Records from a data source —
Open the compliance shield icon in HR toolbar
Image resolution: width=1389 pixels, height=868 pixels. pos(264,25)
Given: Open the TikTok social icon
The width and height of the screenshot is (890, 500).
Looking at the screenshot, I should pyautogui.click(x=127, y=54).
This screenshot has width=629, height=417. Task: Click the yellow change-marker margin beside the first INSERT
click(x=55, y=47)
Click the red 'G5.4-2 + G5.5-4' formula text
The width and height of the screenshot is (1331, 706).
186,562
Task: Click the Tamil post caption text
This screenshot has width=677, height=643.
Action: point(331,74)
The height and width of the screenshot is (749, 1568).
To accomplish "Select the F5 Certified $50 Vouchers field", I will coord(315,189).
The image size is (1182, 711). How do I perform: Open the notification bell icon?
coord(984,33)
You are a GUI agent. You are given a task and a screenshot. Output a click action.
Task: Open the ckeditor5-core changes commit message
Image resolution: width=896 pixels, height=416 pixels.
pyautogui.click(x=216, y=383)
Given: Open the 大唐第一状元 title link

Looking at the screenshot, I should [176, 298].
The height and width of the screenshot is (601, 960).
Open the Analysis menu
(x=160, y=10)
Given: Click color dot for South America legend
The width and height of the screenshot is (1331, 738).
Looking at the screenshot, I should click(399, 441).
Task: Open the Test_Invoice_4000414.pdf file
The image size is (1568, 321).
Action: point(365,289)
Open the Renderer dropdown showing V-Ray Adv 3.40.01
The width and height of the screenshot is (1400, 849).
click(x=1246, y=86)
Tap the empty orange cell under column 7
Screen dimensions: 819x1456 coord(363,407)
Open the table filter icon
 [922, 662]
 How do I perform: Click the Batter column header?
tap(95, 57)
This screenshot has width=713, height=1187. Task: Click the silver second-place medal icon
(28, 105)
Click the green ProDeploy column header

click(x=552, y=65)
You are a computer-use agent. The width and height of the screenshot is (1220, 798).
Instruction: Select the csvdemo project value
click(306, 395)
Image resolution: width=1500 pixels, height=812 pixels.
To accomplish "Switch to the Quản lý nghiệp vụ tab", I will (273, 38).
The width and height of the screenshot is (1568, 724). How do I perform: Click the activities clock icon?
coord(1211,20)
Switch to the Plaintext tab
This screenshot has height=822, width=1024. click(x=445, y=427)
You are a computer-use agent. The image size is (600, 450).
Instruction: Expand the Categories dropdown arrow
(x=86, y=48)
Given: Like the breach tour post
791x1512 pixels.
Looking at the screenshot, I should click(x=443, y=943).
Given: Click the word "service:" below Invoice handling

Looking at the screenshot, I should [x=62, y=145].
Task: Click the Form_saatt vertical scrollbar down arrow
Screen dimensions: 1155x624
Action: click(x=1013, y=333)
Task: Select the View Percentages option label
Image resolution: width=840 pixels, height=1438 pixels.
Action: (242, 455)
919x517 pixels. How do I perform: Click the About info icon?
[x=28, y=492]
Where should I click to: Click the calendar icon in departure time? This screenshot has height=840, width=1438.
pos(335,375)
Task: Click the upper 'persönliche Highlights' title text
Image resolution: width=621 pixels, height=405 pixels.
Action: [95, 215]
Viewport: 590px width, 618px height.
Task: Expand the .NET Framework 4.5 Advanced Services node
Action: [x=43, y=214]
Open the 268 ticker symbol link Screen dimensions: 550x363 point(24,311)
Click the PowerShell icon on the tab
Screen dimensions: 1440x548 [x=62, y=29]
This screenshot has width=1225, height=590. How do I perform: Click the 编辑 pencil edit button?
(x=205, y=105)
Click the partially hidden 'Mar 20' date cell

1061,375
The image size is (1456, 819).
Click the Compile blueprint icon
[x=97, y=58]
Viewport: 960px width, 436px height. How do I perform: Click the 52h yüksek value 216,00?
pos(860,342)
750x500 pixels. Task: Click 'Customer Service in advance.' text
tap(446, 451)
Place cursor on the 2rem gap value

Directions — All lines from the one containing "750x500 pixels. Task: Click" down to the final line above are to be restated word for word; leave out the rest.

Exercise answer —
750x500 pixels. Task: Click 'Customer Service in advance.' text
tap(446, 451)
Place cursor on the 2rem gap value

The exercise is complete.